Closed rachtibat closed 2 years ago

rachtibat commented 2 years ago

Hi Chris,

hopefully you're fine. There are two small problems I have noticed:

  1. Applying for instance SequentialMergeBatchNorm, the code iterates trough all modules in a model and checks if two subsequent modules are of Conv and BatchNorm type. Unfortunately, this does not work if the modules are not ordered linearly in the model. For instance I defined a model using torch's ModuleList and shuffled the layers as I wished in the forward pass. As a consequence, Zennit was not able to identify which module follows another one. I see, that in torch it is really difficult. Some time ago, I draw a model graph using torch's jit. Do you think there is a way to find out which module follows which one in a forward pass and then adapt Zennit to consider this correct ordering? For now, I just rewrote my code but maybe someone else will not be able to... at least we need to write this in the documentation if not already.

  2. SequentialMergeBatchNorm does not work for Conv1d layer unfortunately. The problem is following line in def merge_batch_norm(modules, batch_norm):

module.weight.data = (original_weight * scale[:, None, None, None])

There, you cast the weights to a fixed dimension of 4. But Conv1d layers have weight of dimension 3 i.e. we need module.weight.data = (original_weight * scale[:, None, None])

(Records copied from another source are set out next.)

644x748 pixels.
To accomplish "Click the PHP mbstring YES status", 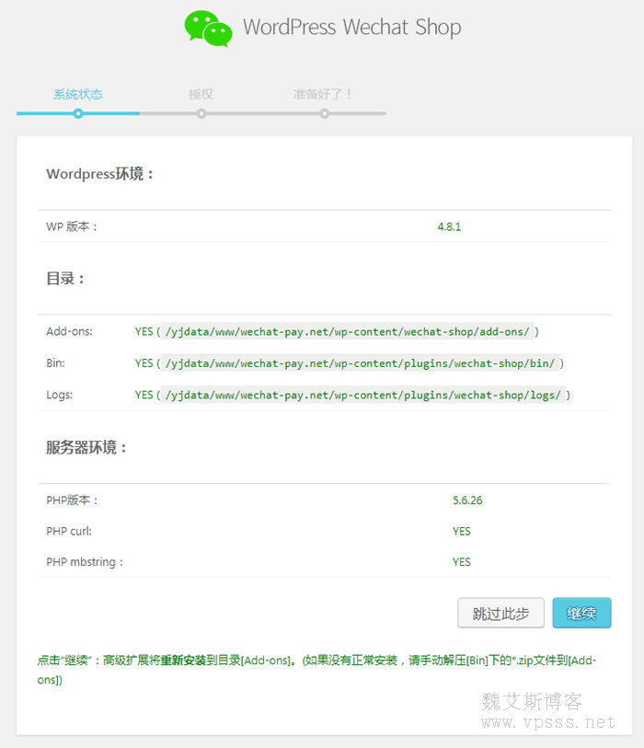I will 461,561.
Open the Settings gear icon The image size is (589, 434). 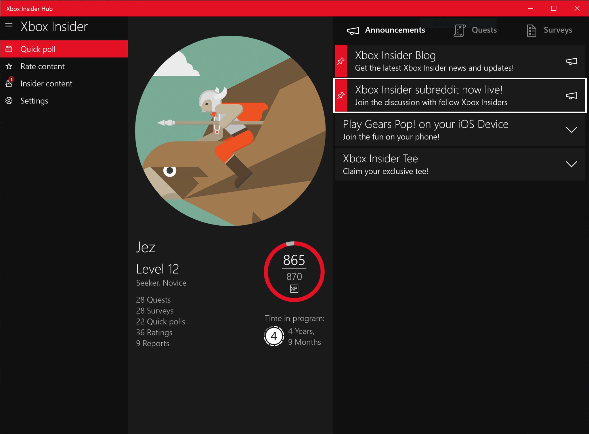9,101
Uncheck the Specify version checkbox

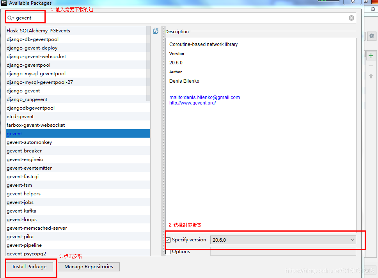click(x=169, y=240)
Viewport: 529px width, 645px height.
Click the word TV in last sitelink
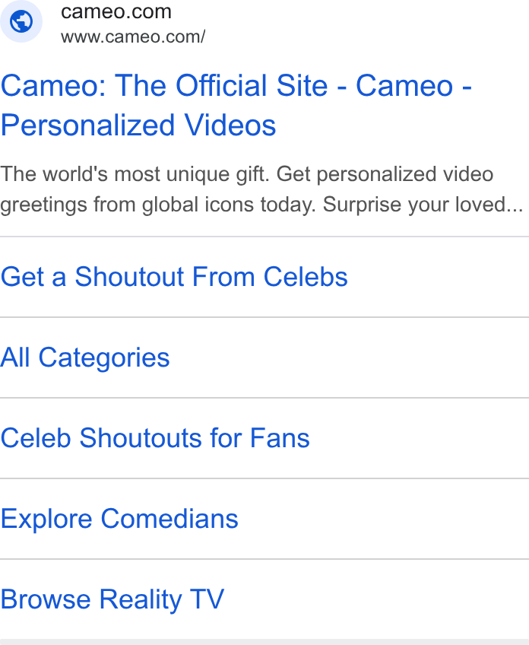coord(207,599)
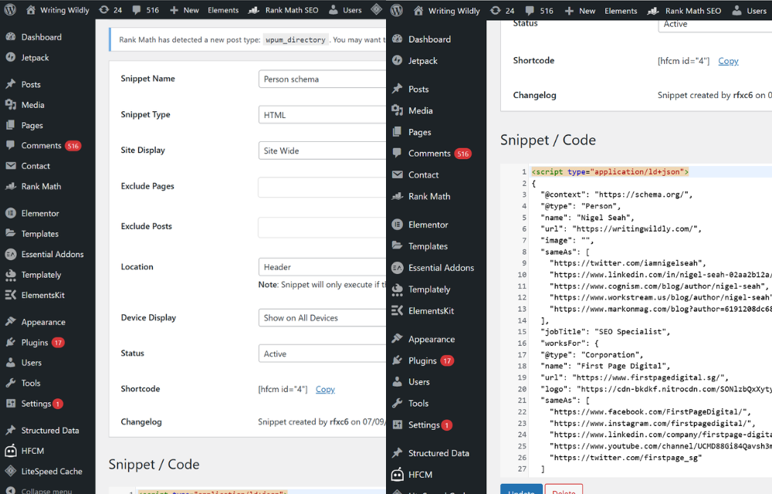772x494 pixels.
Task: Open the New menu in admin bar
Action: pos(185,11)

Do you know an elegant way to achieve this for all dimensions?

Best

chr5tphr commented 2 years ago

Hey Reduan,

thank you for keeping the issues coming!

  1. I implemented SequentialMergeBatchNorm this way for it's simplicity, since it's trivial to adapt models such that they conform to this assumption. While I was always very aware of this and thought I documented this behavior properly, I apparently did not. Originally I thought of many ways to do it, including parsing graph representations given by torch-jit, or even just looking at the gradient graph can give good clues, but it can really blow up if you try to find all edge cases. Thus, for simplicity's sake, and aforementioned easy adaptability, I opted for the iteration approach.
  2. This can be fixed very easily, since we know the needed shape from the weight. Keep an eye out for the following MR.
chr5tphr commented 2 years ago

One more comment to 1.: If you cannot adapt your model easily, or do not want to, there's always NamedMergeBatchNorm, where you can supply a list of 2-tuples, where the first element is a list of linear layer module names, and the second value is the name of the batch norm module to merge into the linear layers.